Quoted passage
※

After entering, Ximénez begins enumerating their weapons, but interrupts himself as he keeps forgetting to mention additional weapons and has to begin numbering his list over again. After several attempts, Ximénez states that he will come in again and herds the Inquisition back off the set. The straight man mill worker repeats the cue line, the Inquisition bursts back in (complete with jarring chord), and the introduction is tried anew. But Ximénez fails again and tries to get Cardinal Biggles to do the introduction, but Biggles is also unsuccessful.

Ximénez decides to forget the introduction and has Cardinal Fang read out charges of heresy against Cleveland, who pleads "innocent", and the cardinals respond with "diabolical laughter" and threats. Ximénez intends to torture the woman with "the rack", but Cardinal Biggles instead produces a dish-drying rack. This rack is tied to Cleveland and Biggles pretends to turn a lever, but it has no effect whatsoever. As they work, Chapman answers the door to find a BBC employee (John Cleese) requesting him to open a door for a gag on "the neighboring sketch", leading into the "Jokes and Novelties Salesman" segment.

The Inquisition returns in a later sketch as an older woman (Marjorie Wilde) shares photographs from a scrapbook with another woman (Cleveland), who rips them up as they are handed to her. When the older woman presents a photo of the Spanish Inquisition hiding behind the coal shed, Cleveland says, "I didn't expect the Spanish Inquisition!" The three cardinals then reappear and take the older woman away to a dungeon.

Biggles tries to torture the woman by poking her repeatedly with soft cushions. When this fails, Ximénez orders Fang to get "the comfy chair", which is brought out and the woman placed in it. Ximénez states that she must stay in the chair "until lunch time with only a cup of coffee at 11", and begins to shout at her to confess–only to have Biggles break down and confess. This frustrates Ximénez, but he cannot complain about it since he is distracted by a cartoon character from the next scene.

※

Information shown
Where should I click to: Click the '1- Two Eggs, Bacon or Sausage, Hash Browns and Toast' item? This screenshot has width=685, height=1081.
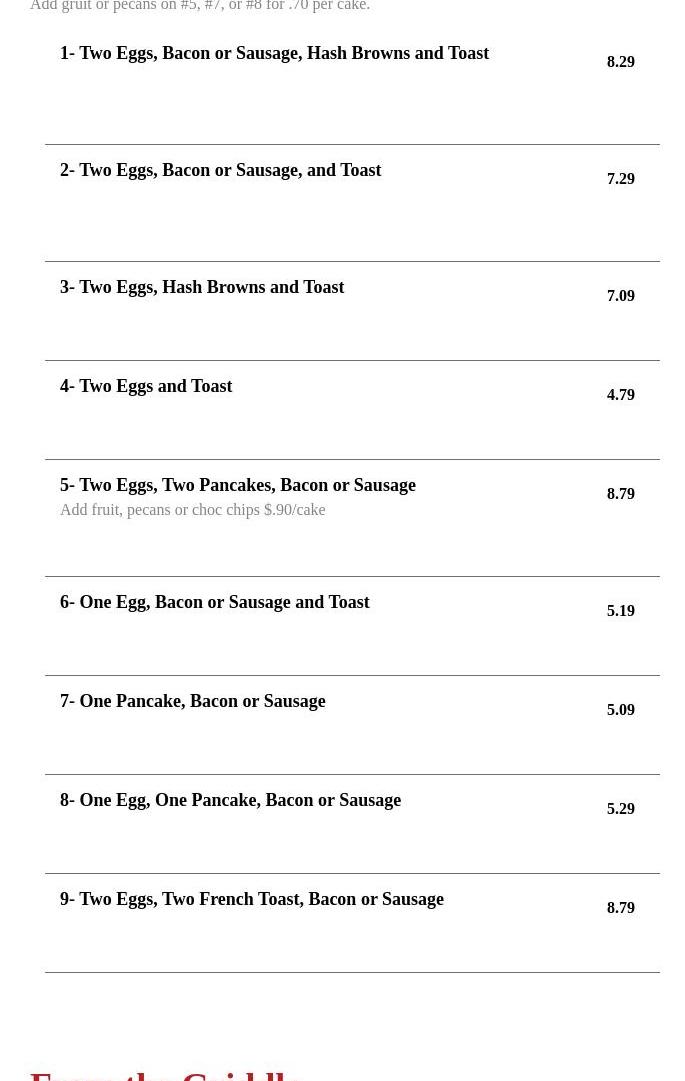[x=274, y=53]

※

Task list
a: Name every object the cardinals actually use on a woman as an instrument of torture in the sketch summary.
b: Answer each question from the sketch summary, one answer per line, marked as the questions are.
(i) What does Cleveland plead when Cardinal Fang reads out the charges of heresy?
(ii) Where does the older woman's photograph show the Spanish Inquisition hiding?
(iii) How long must the woman stay in the comfy chair, according to Ximénez?
c: Condense the paragraph of the sketch summary that begins "Ximénez decides to forget the introduction" into a shorter paragraph that keeps its main facts.

Responses by item number
a:
- A dish-drying rack
- Soft cushions
- The comfy chair

b:
(i) "Innocent."
(ii) Behind the coal shed.
(iii) Until lunch time, with only a cup of coffee at 11.

c: Abandoning the introduction, Ximénez has Cardinal Fang charge Cleveland with heresy. She pleads "innocent," and the cardinals answer with "diabolical laughter" and threats. Ximénez calls for "the rack," but Biggles produces a dish-drying rack, which is tied to Cleveland without any effect. Meanwhile, Chapman answers the door to a BBC employee (John Cleese), who asks him to open a door for a gag in "the neighboring sketch." This leads into the "Jokes and Novelties Salesman" segment.